START Listed records

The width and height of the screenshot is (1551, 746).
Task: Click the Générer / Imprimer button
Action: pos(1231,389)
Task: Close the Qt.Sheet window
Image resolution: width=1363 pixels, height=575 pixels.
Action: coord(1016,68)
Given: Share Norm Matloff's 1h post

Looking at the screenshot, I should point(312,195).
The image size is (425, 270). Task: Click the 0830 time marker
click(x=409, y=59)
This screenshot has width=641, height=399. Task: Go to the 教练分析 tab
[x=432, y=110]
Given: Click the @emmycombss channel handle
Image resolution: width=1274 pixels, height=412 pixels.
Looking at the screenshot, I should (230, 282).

END Listed records
START Listed records

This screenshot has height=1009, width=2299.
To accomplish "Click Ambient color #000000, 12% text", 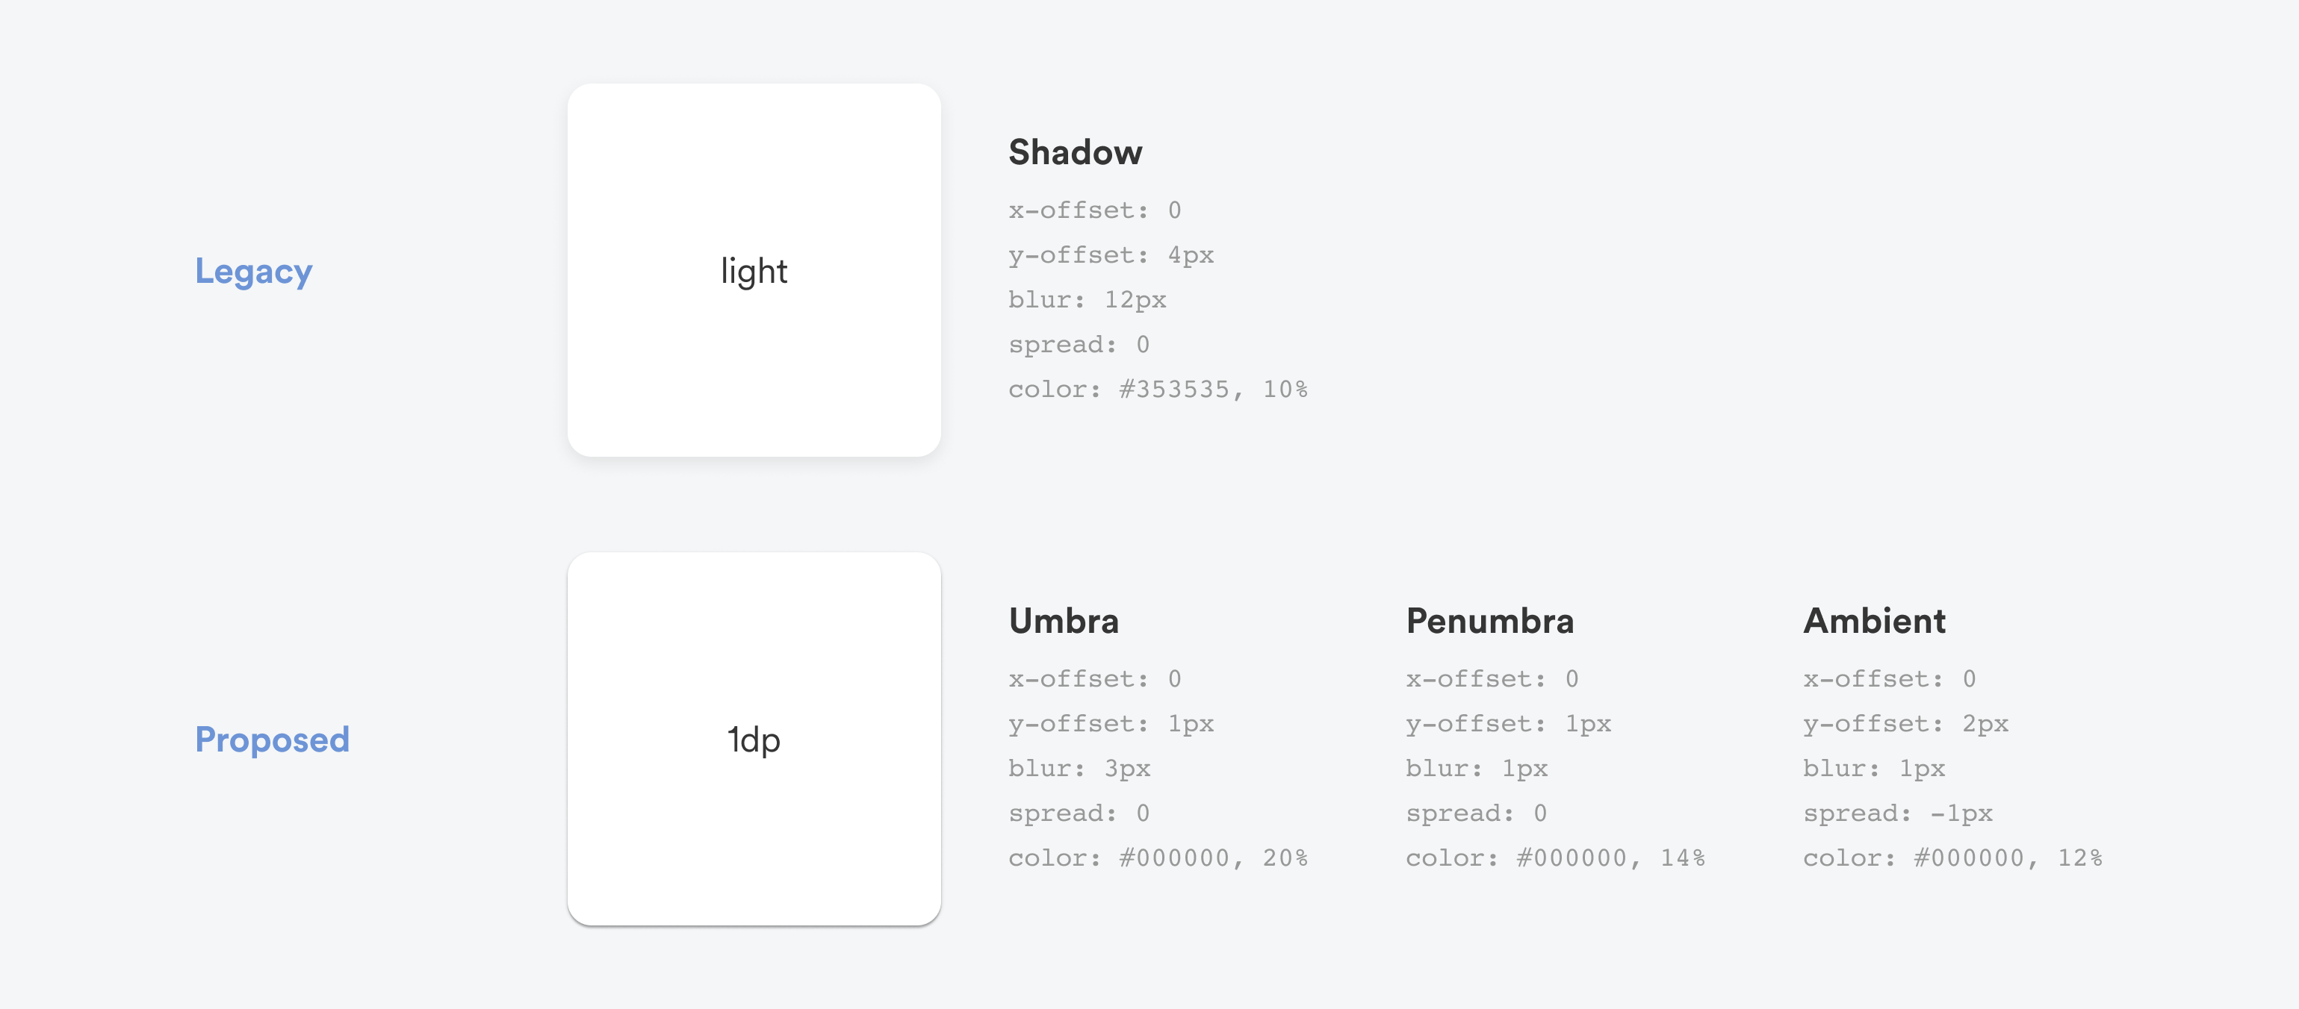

END Listed records

• [Exercise brief]: Above this instruction are the records; retype exactly the lines from the one containing "Task: Close the Qt.Sheet window" up to and including the one containing "Given: Click the @emmycombss channel handle".

• [Answer area]:
Task: Close the Qt.Sheet window
Image resolution: width=1363 pixels, height=575 pixels.
Action: coord(1016,68)
Given: Share Norm Matloff's 1h post

Looking at the screenshot, I should point(312,195).
The image size is (425, 270). Task: Click the 0830 time marker
click(x=409, y=59)
This screenshot has width=641, height=399. Task: Go to the 教练分析 tab
[x=432, y=110]
Given: Click the @emmycombss channel handle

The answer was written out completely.